US | 2014 | Directed by Matthew A. Brown

Logline: A traumatised woman seeks therapy from an unusual source and finds herself embroiled in her own dark quest for vengeance.  

Already with a bunch of festival awards under her sweat-stained leather belt, the smell of stolen sex in her nostrils, the throbbing pulse of deep techno emanating from some primal core as her almond eyes like weathered visors widen, the pupils large and oily like the abyss that swallowed her, her lips cracked and moist with the taste of coppery revenge ... This is Julia, the savage beast that once was a woman in the shadows, now a powerful neo-noirish, nightmarish creature of the night that demands to be experienced, large and loud and lasciviously.

“It does not matter that the question here is one of Beauty and not of Evil. We shall see that they come to the same thing. Both beauty and evil are pure appearance posing as absolute being.” Julia (Ashley C. Williams) is a damaged soul, working by day in a plastic surgery clinic, she has the scars of self-abuse on her arm, and following a horror night of gang rape, now the lost gaze of someone in their own private hell. She drowns her pain each day in tumblers of vodka at a local bar and overhears several women discussing a form of extreme alternative therapy.

Sadie (Tahyna Tozzi) approaches her and Julia is introduced to the mysterious Dr. Sgundud (Jack Noseworthy). Through the madness of the doctor's method Julia learns to tackle her pain head on. No tears will save these hyenas. But in order to conquer her crippling condition and reclaim the power her attackers stole from her there are strict rules.

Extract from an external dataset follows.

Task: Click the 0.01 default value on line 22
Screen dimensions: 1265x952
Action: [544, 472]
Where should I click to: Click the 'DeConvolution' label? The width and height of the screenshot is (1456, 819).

Hell hath no fury like a woman scorned.

With several shorts under his belt writer/director Matthew A. Brown tackles his debut feature with style to burn. This is arguably one of the most impressive I’ve seen in a long time, exuding a dark sensuality, Julia is a ferociously brooding piece of Euro-Asia styled cinema. Operating within its own nefarious underworld, the dark corners of a New York seldom seen, it’s a kind of tenebrous adult fable. With nods to numerous cult Asian directors, Takashi Miike, Chan-wook Park, Kim Jee-woon come to mind, and a specific mention of early 70s anti-hero “Lady Snowblood”, Matthew A. Brown layers his tale with the audio-visual richness of David Lynch and David Fincher, and the same attention to detail and precision.

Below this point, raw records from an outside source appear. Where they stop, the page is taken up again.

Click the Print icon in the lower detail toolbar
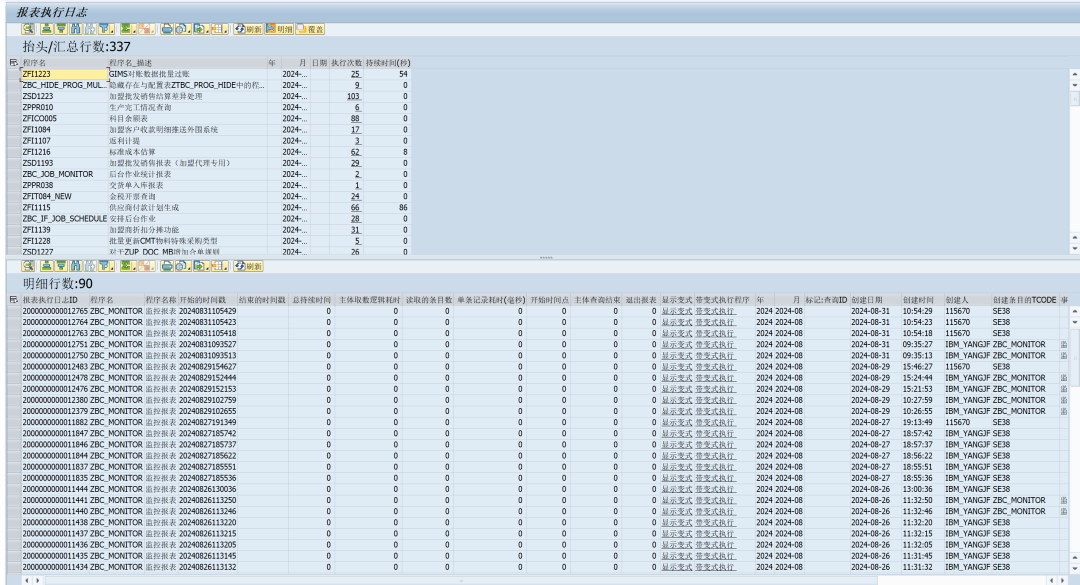The image size is (1080, 585). [167, 266]
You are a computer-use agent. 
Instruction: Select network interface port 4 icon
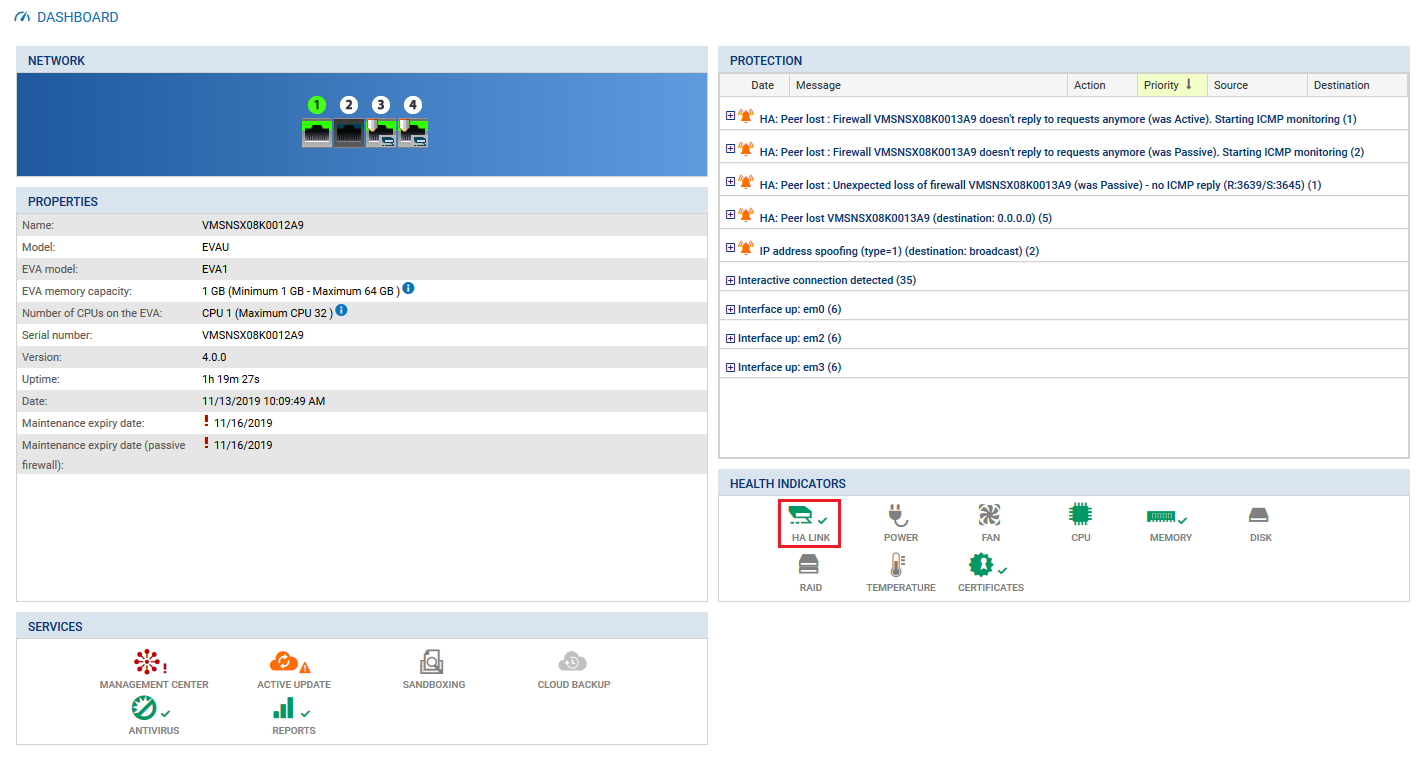click(413, 132)

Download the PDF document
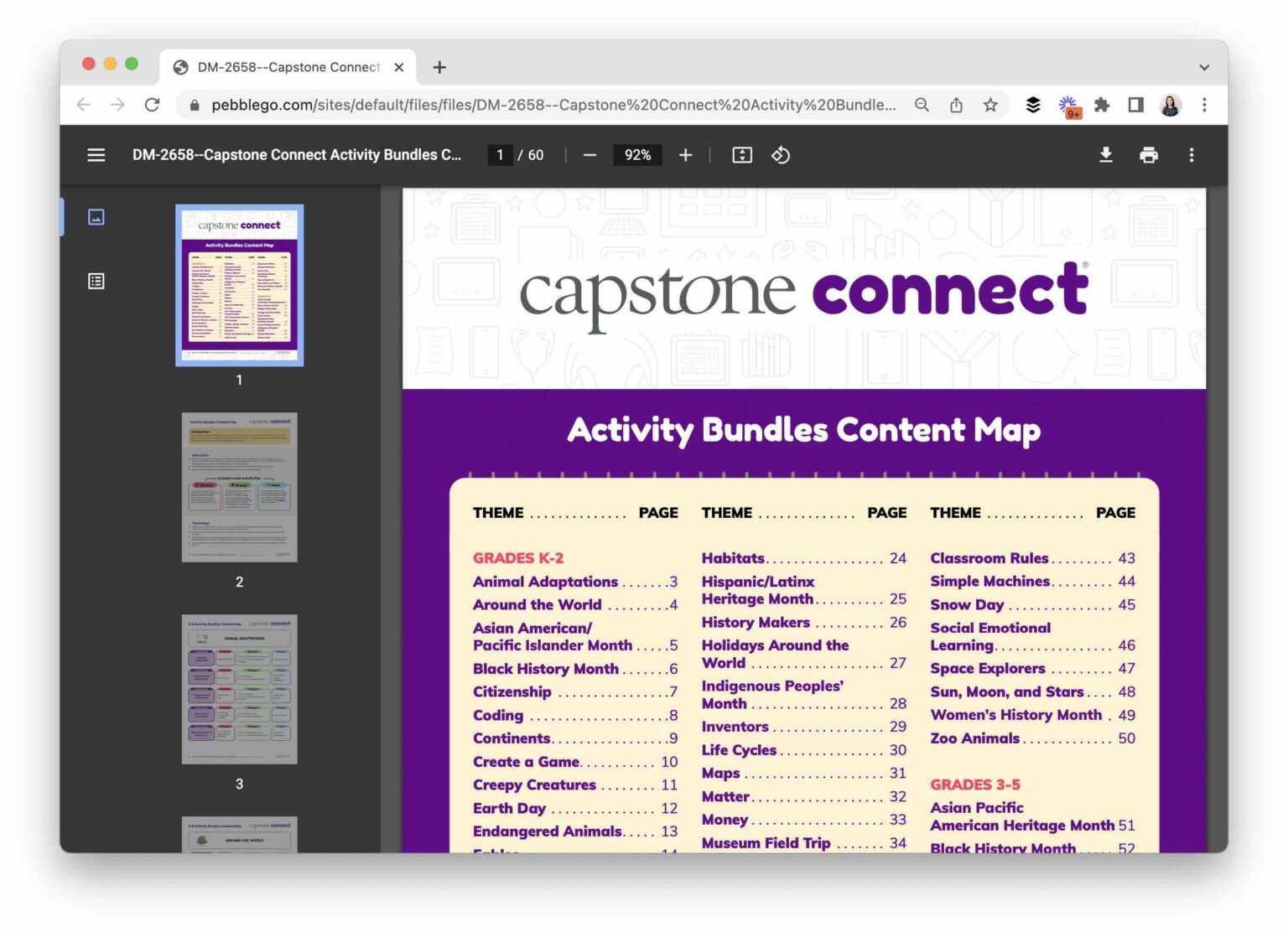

The score by Frank Hall is stunning; a furious electronic creation that threatens to consume the whole movie, but instead amazes with its steady hypnotic seduction. Equally impressive is Hall’s Icelandic counterpart lensman Bergsteinn Bjorgulfsson whose intense colour palette and floating camerawork combined with Hall’s soundtrack make for a mesmerising experience.

But the superb central performance from Ashley C. Williams is the spine of the movie. Having played a supporting role in The Human Centipede, she now commands the screen as the titular anti-heroine. Whereas Tozzi’s sly assassin has an immediate statuesque, feline presence, Williams’ Julia is inexorably sculpted into this slinky predator; both women are like big beautiful Burmese cats with the razor sharp claws to match. 

Julia, like Starry Eyes, is part of a fantastic new wave of slick and stylish independent cinema from America that refuses to be grounded in obvious American horror tropes, but at the same time, relishes the fabric of its cult classic surrounds. From the glamour trappings of Starry Eyes' Tinseltown to the gleam of Julia's Brooklyn scalpel, this is the retro-future of the American horror-thriller and it glistens brightly in the dark light of the preying moon. 

 

Julia screened at Melbourne’s Monster Fest and Sydney’s A Night Of Horror International Film Festival.